Input data:

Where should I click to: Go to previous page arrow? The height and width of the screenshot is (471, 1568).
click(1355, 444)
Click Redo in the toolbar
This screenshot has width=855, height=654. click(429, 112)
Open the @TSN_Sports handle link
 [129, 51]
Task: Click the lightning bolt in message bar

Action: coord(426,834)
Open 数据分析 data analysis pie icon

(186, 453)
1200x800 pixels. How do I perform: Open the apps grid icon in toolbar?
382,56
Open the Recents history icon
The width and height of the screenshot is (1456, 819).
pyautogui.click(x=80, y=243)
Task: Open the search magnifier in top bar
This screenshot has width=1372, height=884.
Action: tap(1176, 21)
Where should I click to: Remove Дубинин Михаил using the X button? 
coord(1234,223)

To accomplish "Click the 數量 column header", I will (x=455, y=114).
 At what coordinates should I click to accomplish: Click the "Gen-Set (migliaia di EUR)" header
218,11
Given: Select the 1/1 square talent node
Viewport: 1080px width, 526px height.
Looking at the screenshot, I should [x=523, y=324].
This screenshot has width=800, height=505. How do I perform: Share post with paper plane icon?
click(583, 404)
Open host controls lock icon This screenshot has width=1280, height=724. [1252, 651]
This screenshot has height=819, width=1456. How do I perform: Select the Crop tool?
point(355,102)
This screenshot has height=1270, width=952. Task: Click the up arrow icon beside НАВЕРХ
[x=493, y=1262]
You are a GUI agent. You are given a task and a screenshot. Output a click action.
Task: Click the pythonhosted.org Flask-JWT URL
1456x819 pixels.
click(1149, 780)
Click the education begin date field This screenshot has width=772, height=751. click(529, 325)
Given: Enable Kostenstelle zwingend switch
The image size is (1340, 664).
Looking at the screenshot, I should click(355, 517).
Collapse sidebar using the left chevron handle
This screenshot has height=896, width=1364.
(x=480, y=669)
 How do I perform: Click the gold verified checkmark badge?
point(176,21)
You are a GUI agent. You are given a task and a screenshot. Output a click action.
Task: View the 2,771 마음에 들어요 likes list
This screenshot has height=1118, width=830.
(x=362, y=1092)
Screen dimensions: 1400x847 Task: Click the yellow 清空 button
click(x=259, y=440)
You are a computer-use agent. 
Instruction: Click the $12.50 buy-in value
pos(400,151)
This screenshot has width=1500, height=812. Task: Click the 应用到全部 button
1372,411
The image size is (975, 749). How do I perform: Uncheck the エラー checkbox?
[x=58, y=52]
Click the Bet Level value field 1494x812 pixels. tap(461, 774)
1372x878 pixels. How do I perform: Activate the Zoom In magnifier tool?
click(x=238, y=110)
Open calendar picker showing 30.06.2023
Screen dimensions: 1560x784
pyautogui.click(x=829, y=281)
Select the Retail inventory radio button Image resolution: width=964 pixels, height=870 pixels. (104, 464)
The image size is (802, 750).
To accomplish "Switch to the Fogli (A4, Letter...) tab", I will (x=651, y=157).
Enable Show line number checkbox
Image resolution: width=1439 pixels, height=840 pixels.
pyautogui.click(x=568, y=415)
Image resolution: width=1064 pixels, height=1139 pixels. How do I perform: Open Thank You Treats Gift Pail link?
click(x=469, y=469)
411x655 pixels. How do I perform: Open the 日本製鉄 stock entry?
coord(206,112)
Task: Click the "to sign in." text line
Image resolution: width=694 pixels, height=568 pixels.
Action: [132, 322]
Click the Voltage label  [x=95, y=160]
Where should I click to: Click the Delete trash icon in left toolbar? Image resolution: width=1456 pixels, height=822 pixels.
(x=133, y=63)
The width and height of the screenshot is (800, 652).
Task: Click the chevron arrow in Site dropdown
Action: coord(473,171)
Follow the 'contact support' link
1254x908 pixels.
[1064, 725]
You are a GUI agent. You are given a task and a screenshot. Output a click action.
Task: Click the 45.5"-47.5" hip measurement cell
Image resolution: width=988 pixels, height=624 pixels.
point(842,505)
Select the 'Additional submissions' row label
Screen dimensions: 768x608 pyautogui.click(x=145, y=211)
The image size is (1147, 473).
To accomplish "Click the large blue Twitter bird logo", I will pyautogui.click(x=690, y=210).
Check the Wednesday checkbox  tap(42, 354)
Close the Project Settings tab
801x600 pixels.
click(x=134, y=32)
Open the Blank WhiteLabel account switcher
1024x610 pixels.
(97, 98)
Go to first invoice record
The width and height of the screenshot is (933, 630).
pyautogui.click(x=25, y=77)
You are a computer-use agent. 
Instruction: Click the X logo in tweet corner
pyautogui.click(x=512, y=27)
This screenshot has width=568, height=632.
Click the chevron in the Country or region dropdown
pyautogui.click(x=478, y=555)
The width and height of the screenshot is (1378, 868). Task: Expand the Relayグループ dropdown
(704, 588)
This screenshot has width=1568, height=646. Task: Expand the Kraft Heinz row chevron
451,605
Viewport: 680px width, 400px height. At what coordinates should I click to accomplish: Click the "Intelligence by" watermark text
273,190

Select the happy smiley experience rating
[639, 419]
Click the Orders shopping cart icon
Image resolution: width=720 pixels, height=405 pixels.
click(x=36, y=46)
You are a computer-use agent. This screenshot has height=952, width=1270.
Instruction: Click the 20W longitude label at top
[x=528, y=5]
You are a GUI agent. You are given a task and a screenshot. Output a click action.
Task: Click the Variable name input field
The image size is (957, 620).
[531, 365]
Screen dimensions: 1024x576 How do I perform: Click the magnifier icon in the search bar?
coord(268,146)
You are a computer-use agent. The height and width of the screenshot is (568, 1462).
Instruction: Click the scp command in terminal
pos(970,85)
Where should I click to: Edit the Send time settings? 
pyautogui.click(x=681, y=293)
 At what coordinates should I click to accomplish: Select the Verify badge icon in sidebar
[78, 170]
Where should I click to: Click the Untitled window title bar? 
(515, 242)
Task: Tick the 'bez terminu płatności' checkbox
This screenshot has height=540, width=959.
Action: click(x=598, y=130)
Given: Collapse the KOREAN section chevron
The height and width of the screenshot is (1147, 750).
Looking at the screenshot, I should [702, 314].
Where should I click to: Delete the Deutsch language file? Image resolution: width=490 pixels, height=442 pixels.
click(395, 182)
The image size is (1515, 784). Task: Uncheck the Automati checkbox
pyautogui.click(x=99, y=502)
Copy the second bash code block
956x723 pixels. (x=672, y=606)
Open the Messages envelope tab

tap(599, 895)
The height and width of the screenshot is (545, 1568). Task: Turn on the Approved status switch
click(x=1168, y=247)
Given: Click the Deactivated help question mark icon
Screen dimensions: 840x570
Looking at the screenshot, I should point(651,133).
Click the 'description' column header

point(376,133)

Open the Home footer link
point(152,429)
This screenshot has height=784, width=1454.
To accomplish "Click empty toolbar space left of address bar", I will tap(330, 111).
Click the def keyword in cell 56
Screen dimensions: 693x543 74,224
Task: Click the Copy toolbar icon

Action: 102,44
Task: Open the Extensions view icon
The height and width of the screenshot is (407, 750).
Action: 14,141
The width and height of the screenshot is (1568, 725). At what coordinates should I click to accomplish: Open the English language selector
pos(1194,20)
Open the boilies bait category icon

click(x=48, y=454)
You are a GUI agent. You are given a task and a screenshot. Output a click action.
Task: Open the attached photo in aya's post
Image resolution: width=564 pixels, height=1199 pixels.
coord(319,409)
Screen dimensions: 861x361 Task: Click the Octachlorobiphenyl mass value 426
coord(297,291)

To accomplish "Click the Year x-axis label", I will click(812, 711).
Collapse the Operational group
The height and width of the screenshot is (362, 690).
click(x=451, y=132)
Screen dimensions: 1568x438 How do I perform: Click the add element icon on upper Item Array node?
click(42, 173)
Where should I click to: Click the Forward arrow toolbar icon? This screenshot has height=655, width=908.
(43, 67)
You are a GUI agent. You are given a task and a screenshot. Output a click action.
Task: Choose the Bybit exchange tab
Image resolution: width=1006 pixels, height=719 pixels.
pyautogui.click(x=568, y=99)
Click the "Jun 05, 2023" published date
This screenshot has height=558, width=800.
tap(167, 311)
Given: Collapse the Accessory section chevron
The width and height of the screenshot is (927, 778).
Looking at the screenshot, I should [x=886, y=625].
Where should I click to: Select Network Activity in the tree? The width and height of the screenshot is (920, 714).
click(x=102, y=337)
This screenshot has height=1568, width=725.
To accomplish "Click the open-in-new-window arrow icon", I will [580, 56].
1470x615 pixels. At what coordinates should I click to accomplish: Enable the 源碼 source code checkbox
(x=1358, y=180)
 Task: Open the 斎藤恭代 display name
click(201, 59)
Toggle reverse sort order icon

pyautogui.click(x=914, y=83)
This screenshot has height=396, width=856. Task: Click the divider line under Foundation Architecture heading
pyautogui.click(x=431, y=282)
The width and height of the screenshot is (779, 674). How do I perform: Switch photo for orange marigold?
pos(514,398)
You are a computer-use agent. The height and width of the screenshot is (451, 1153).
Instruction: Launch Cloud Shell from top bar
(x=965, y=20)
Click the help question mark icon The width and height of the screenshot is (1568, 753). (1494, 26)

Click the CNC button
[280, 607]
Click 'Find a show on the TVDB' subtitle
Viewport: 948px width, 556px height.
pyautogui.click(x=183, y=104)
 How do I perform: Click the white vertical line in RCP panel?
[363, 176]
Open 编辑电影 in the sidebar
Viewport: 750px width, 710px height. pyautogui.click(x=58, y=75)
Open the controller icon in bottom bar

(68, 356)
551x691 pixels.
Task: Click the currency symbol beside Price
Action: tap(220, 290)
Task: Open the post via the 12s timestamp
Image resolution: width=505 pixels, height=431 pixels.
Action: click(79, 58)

Instructions to follow:
Could you quote word for word the lines of the records above, starting with the line that contains "This screenshot has width=1500, height=812." and going on through the line that contains "[1064, 725]", with both of those lines included?

Reply:
This screenshot has width=1500, height=812. Task: Click the 应用到全部 button
1372,411
The image size is (975, 749). How do I perform: Uncheck the エラー checkbox?
[x=58, y=52]
Click the Bet Level value field 1494x812 pixels. tap(461, 774)
1372x878 pixels. How do I perform: Activate the Zoom In magnifier tool?
click(x=238, y=110)
Open calendar picker showing 30.06.2023
Screen dimensions: 1560x784
pyautogui.click(x=829, y=281)
Select the Retail inventory radio button Image resolution: width=964 pixels, height=870 pixels. (104, 464)
The image size is (802, 750).
To accomplish "Switch to the Fogli (A4, Letter...) tab", I will (x=651, y=157).
Enable Show line number checkbox
Image resolution: width=1439 pixels, height=840 pixels.
pyautogui.click(x=568, y=415)
Image resolution: width=1064 pixels, height=1139 pixels. How do I perform: Open Thank You Treats Gift Pail link?
click(x=469, y=469)
411x655 pixels. How do I perform: Open the 日本製鉄 stock entry?
coord(206,112)
Task: Click the "to sign in." text line
Image resolution: width=694 pixels, height=568 pixels.
Action: [132, 322]
Click the Voltage label  [x=95, y=160]
Where should I click to: Click the Delete trash icon in left toolbar? Image resolution: width=1456 pixels, height=822 pixels.
(x=133, y=63)
The width and height of the screenshot is (800, 652).
Task: Click the chevron arrow in Site dropdown
Action: coord(473,171)
Follow the 'contact support' link
1254x908 pixels.
[1064, 725]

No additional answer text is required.